By Lisa Richwine
LOS ANGELES (Reuters) - The morning after a new episode of the drama "Sleepy Hollow" airs on the Fox broadcast network, a message on the show's Facebook page encourages viewers to catch up with the show by clicking on their cable operator's video on demand service.
Fox and other networks are firing up marketing efforts to steer audiences who miss live episodes to free on-demand viewing. As the new television season gets underway, they are putting promotional spots for video on demand, or VOD, in prime time, on their web pages, and on social media.
For network executives, VOD is part of their strategy to compete in an ever-more crowded entertainment landscape, where live TV viewing is on the decline and streaming services like Netflix Inc are gaining in popularity.
VOD - which now reaches 60 percent of U.S. television homes through set-top boxes, according to a Nielsen report released last month - helps build audiences for new and returning TV series. It gives networks a shot at attracting an extra chunk of viewers to shows they did not record or had not heard about.

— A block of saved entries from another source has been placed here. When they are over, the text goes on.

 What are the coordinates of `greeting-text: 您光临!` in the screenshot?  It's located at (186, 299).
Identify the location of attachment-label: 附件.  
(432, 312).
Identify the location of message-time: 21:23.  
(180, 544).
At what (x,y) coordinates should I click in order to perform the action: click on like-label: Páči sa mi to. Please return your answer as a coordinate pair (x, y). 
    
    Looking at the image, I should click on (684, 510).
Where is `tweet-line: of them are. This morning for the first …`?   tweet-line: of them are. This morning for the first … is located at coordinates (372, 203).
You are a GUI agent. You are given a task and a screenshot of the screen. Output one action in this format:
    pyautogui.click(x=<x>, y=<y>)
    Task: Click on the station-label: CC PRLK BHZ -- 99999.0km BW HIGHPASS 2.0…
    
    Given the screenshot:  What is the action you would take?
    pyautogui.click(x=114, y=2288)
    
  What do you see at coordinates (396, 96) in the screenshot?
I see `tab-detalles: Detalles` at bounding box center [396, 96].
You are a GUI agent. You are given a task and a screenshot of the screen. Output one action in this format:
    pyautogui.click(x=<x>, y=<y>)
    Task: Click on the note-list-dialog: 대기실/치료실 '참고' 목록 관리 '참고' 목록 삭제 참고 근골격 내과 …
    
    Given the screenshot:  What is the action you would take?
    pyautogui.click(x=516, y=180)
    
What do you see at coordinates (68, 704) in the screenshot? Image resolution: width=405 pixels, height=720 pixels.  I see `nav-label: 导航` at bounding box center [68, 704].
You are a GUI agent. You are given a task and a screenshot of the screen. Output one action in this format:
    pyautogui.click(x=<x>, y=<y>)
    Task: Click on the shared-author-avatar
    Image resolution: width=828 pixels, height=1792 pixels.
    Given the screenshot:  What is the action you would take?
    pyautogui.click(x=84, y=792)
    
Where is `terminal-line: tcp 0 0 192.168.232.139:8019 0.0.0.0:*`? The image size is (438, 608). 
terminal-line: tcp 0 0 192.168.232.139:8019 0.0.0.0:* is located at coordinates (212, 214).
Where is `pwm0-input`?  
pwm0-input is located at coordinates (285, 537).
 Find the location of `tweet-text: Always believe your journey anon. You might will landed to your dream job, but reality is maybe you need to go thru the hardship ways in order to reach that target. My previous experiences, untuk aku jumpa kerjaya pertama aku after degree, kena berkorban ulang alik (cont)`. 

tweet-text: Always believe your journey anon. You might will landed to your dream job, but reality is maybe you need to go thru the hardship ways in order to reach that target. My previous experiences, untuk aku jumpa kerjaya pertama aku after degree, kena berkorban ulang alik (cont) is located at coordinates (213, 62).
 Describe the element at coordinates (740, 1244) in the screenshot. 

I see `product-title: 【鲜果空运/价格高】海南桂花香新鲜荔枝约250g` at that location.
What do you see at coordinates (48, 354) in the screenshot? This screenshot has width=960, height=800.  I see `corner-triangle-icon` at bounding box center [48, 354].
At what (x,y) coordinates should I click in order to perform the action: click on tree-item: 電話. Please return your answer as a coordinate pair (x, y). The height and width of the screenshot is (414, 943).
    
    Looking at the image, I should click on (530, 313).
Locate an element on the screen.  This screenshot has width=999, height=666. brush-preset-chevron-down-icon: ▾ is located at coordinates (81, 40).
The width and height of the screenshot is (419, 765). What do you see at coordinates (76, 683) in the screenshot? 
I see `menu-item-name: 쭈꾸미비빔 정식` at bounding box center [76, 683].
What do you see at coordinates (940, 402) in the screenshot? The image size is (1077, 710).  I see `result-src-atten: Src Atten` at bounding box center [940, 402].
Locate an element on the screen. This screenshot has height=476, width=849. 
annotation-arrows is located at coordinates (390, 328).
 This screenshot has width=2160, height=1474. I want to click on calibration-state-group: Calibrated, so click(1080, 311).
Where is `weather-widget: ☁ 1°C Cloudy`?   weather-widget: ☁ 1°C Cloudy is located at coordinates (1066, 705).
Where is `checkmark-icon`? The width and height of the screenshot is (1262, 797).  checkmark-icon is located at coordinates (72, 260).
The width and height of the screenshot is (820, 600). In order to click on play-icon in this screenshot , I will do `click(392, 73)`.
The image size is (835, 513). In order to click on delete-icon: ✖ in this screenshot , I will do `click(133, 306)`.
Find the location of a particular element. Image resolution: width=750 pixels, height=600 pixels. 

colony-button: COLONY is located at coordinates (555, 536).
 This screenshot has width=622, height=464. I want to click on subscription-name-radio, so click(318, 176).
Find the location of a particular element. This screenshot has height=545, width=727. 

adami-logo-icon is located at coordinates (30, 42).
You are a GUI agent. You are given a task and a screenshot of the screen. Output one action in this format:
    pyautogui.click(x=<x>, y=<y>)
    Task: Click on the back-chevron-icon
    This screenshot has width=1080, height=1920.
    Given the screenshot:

"To get people to remember the day and time a show airs, it's really challenging," said Michelle Garry, senior vice president of multi-platform marketing for the Fox network. "If people miss the show during its live airing, we still want to give them an opportunity to sample it."
VOD also provides a fresh revenue stream for networks. Unlike viewers using digital video recorders, those watching shows on video or demand often can't fast forward through commercials. Research firm Rentrak estimates the VOD ad market totals about $1 billion year. Total TV ad revenue reached $62.5 billion in 2012, according to media buying firm MagnaGlobal.
The VOD push coincides with the arrival of technology that allows networks to insert new commercials into shows viewed on VOD more than three days after their initial airing.
Traditionally advertisers pay when viewers watch their messages live on television or within three days on a DVR, a measurement called C3. On-demand viewing within three days counts toward that total if the same ads appear.
In the past, advertisers resisted paying for on-demand slots beyond three days because they felt their messages were stale, particularly when pitching movie openings or one-day sales. But the new technology lets networks insert fresh ads starting on day four for on-demand shows offered by some cable operators.
In the future, networks may be able to count on-demand viewing of older episodes. The industry is working on technology that would let cable operators drop the same ads from a live episode into the same show's older episodes, which would earn C3 credit from advertisers through a measurement called on-demand credit, or ODCR.
"When we get that done, that will be a big solution," NBC Broadcasting Chairman Ted Harbert said last month at a Hollywood Radio & Television Society event.
MORE SERIES ON VOD
U.S. households watched an average of 8.5 hours of programming through VOD in 2012, according to research firm Rentrak. In all, viewers watched more than 1 billion hours of VOD programming, an increase of more than 40 percent.
This season, networks are adding more series and more episodes to the on-demand menu. Typically the past five episodes of a show can be watched free. Fox also will make full seasons available on demand for competition shows "The X Factor" and "MasterChef Junior."
On the day after the "Sleepy Hollow" premiere on September 16, the episode drew the most VOD views for any single show episode in the network's history, Fox said.
Fox hopes the catch-up episodes get viewers hooked so they tune in when a show first airs, Garry said. "Hopefully, they get on board with live viewing and make it one of their must-see shows," she said.
CBS will offer 21 series on demand during the 2013-14 season, up from 13 last season. For new show "Hostages," the network is running promotions in prime time urging viewers to "catch up on the new drama 'Hostages' online or on demand."
"VOD represents an important part of catch-up viewing," CBS spokesman Chris Ender said. "We're working closely with our distribution partners to help them serve their customers, our audience, on this growing platform."
Cable operators are assisting the networks because they are also in a fight to keep customers from migrating to Netflix and other "over-the-top" competitors.
Comcast Corp staged "watchathon" weeks in March when it offered extra episodes from multiple networks on demand, to encourage viewers to use the platform. Verizon Communications Inc's FiOS service highlights VOD shows on its Twitter feed.
Research by Walt Disney Co's ABC shows VOD attracts a younger and more affluent audience than its TV audience. Fifty percent of ABC's VOD viewers are age 18 to 49, the group prized by advertisers, compared with 36 percent on television.
Advertisers are warming to the VOD environment, said Todd Gordon, head of U.S. investment at MagnaGlobal. In the early days, systems to access shows were often clunky, and advertisers could be stuck with running the same commercials for a month.
"It was always a great untapped environment, but the technological limitations made it harder for the network to monetize it," Gordon said. "Now that is going away."